When simplifying expressions, applying the correct "order of operations" is crucial. This rule guides you in solving expressions by specifying the sequence in which operations should be performed. The well-known acronym PEMDAS helps to remember the order:

• Parentheses
• Exponents
• Multiplication and Division (from left to right)
• Addition and Subtraction (from left to right)

By following PEMDAS, you ensure that each part of the mathematical expression is accurately evaluated. For example, if you encounter parentheses in an expression, the operations inside them should be solved first. Then you address exponents, followed by multiplication and division as they appear from left to right, and finally perform addition and subtraction in sequence. Ignoring this order can lead to incorrect results, showcasing why mastering this sequence is vital in algebra.

Parentheses serve an important purpose in mathematical expressions. They dictate which operations need to be performed first, acting as guides to prioritize calculations within them. When dealing with expressions that contain parentheses, simplifying what's inside should be your first priority.

In the given exercise, \[64 \div (8 + 4 \cdot 2)\]start by looking inside the parentheses: \[(8 + 4 \cdot 2)\]According to the order of operations, the multiplication should be performed before the addition. Begin by calculating \[4 \cdot 2 = 8\]Next, add 8 to 8:\[8 + 8 = 16\]This simplification leaves you with:\[64 \div 16\]By applying this method consistently, you ensure accurate and reliable results, making complex expressions easier to manage.

Division in algebra involves breaking down numbers or simplifying expressions even further. In the context of the example, once the expression inside the parentheses was simplified to a single number, the next step was to divide.

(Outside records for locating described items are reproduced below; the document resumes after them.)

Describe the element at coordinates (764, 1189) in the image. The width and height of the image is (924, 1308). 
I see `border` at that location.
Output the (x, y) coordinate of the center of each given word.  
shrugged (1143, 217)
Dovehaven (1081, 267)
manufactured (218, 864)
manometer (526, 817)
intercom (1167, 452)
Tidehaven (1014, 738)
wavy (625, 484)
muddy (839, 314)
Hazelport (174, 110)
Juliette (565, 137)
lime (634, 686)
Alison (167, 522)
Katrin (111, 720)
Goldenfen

Division is performed as indicated in the expression, in this case:\[64 \div 16\]Dividing 64 by 16 involves determining how many times 16 can fit into 64. The result is 4, as \[64 \div 16 = 4\]When dividing in algebra, always ensure that your division is done after any necessary simplifications have been made. This step is foundational in keeping equations balanced and correctly solved. It’s also helpful to think of division as the inverse of multiplication, which can aid in checking your work and understanding the relationships between operations in algebra.